• [The problem]:
Could the records be returned exactly, with the pictures left out?

========

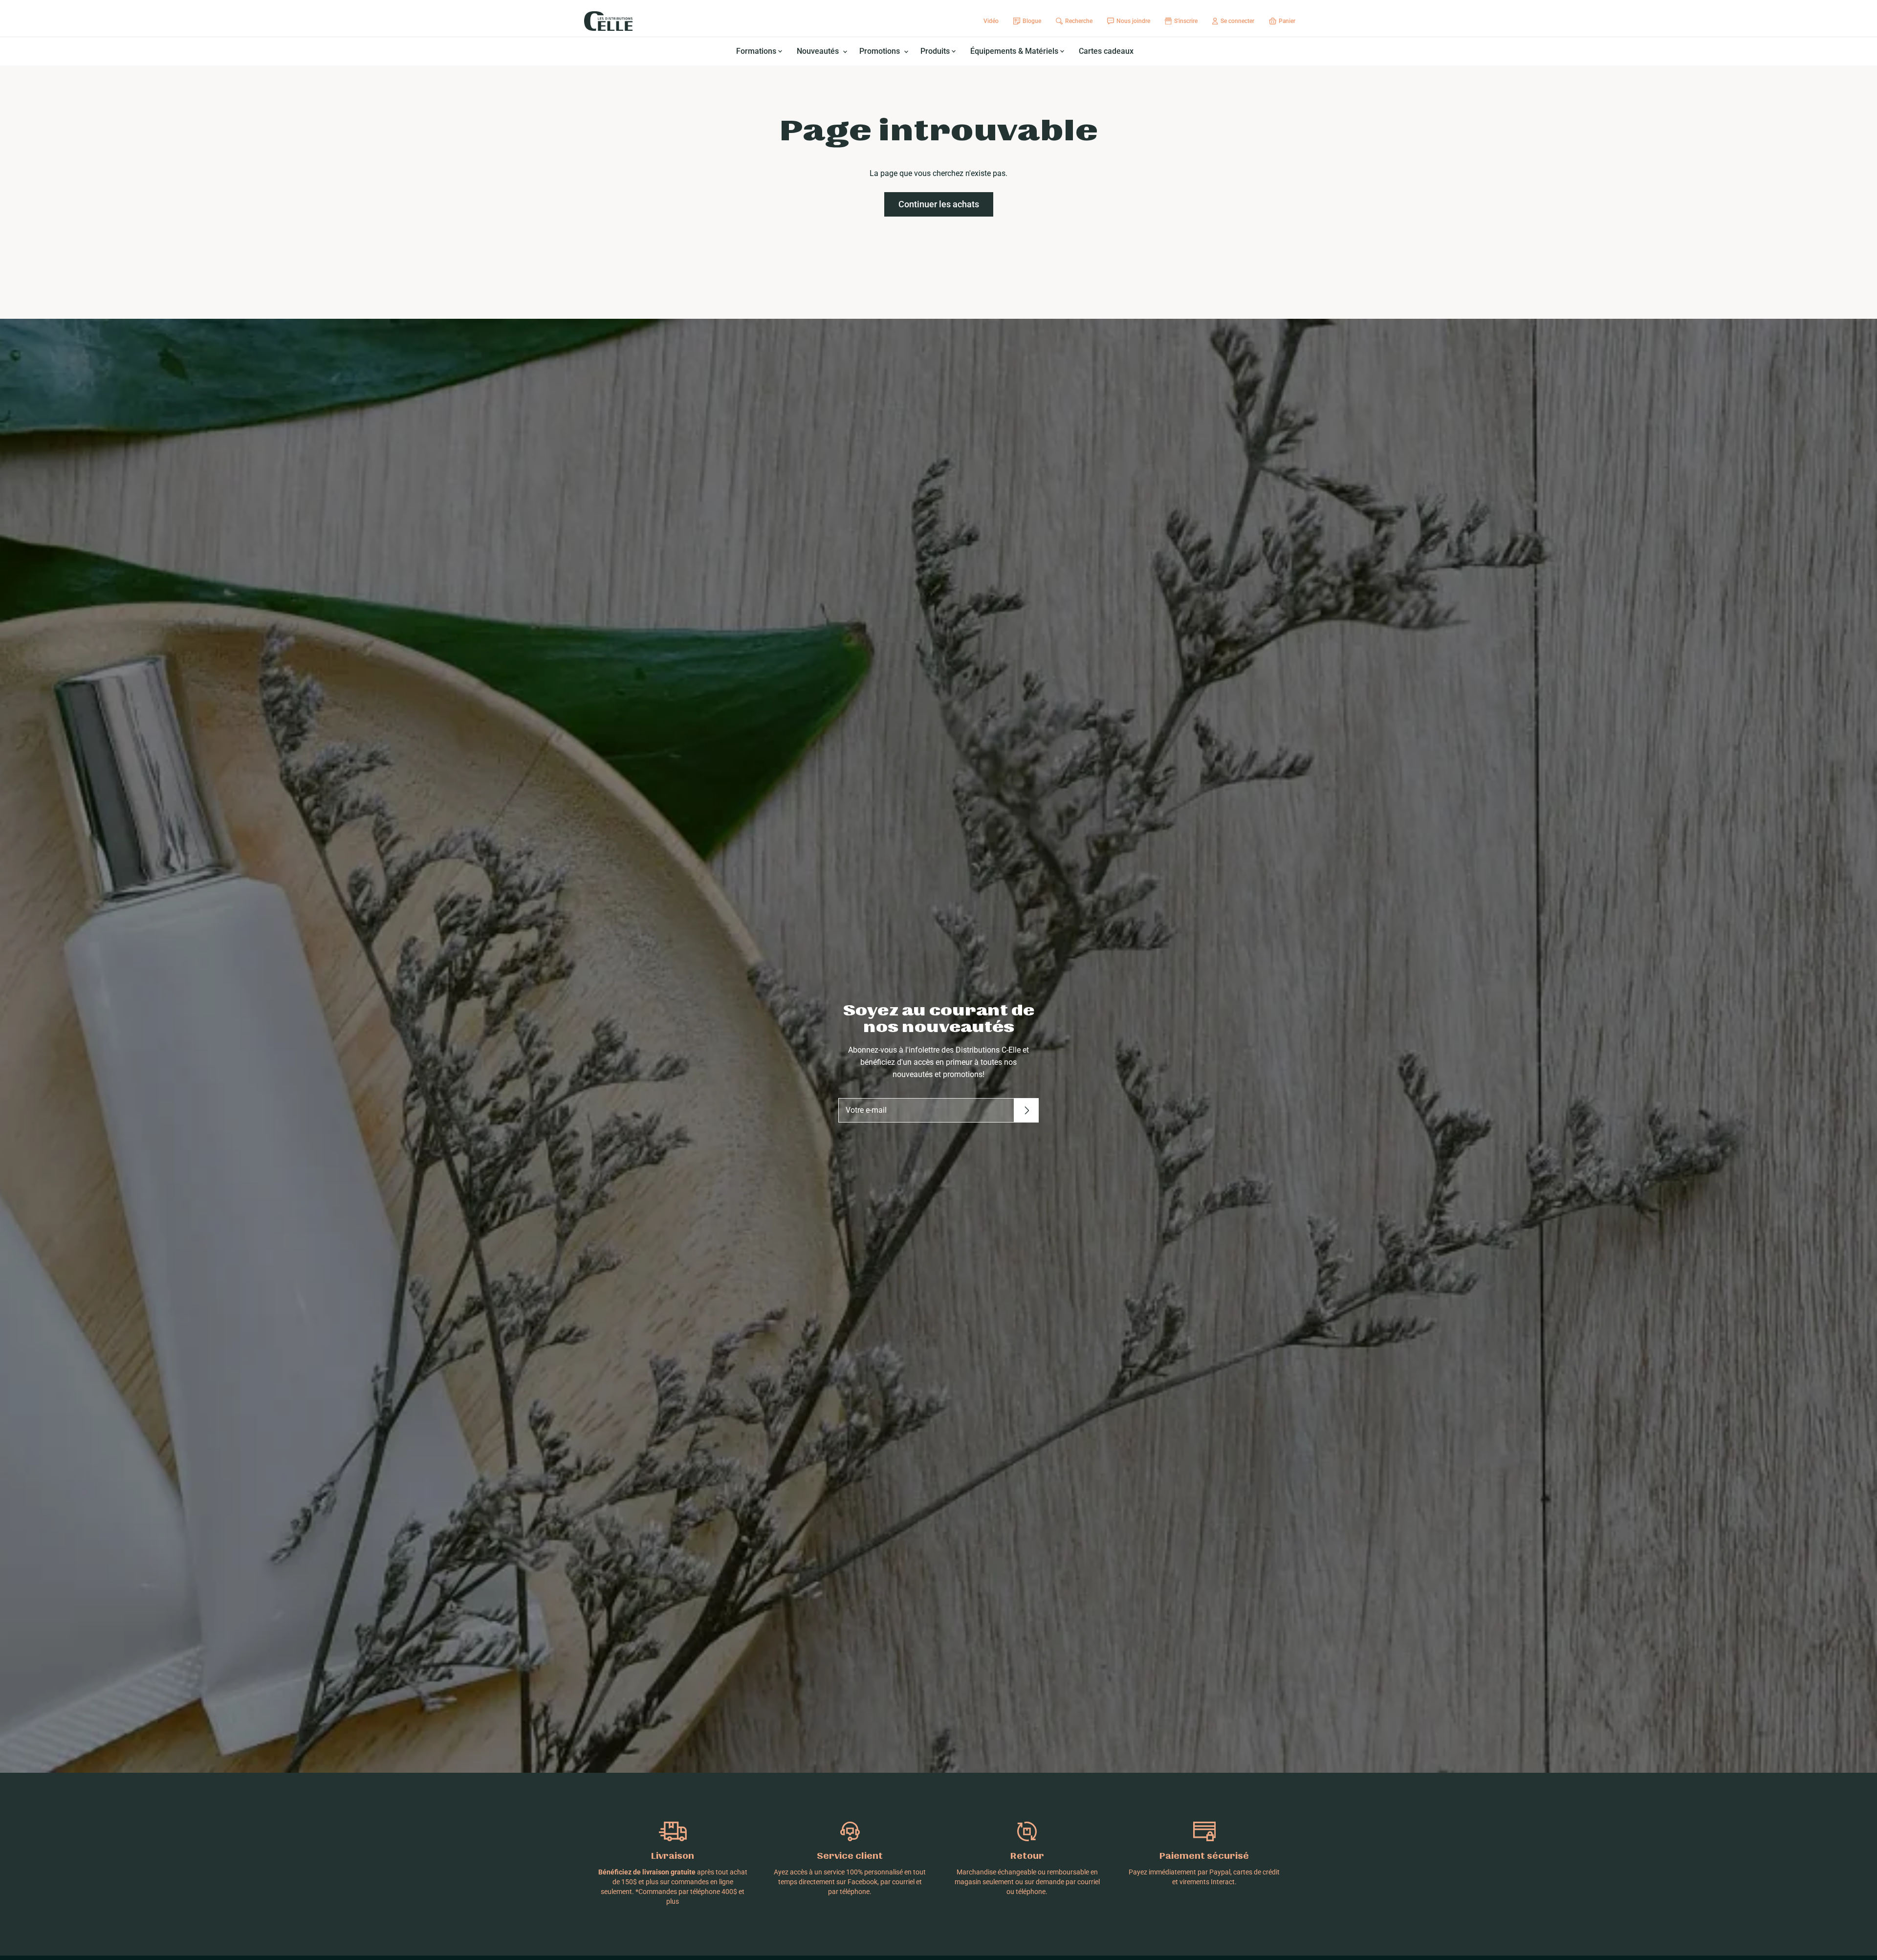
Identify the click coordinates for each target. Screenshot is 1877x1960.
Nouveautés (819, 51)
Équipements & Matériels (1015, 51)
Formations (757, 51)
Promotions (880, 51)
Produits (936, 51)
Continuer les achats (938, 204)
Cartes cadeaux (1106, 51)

========

• [Your solution]:
Identify the click coordinates for each target. Screenshot is 1877x1960.
Nouveautés (819, 51)
Équipements & Matériels (1015, 51)
Formations (757, 51)
Promotions (880, 51)
Produits (936, 51)
Continuer les achats (938, 204)
Cartes cadeaux (1106, 51)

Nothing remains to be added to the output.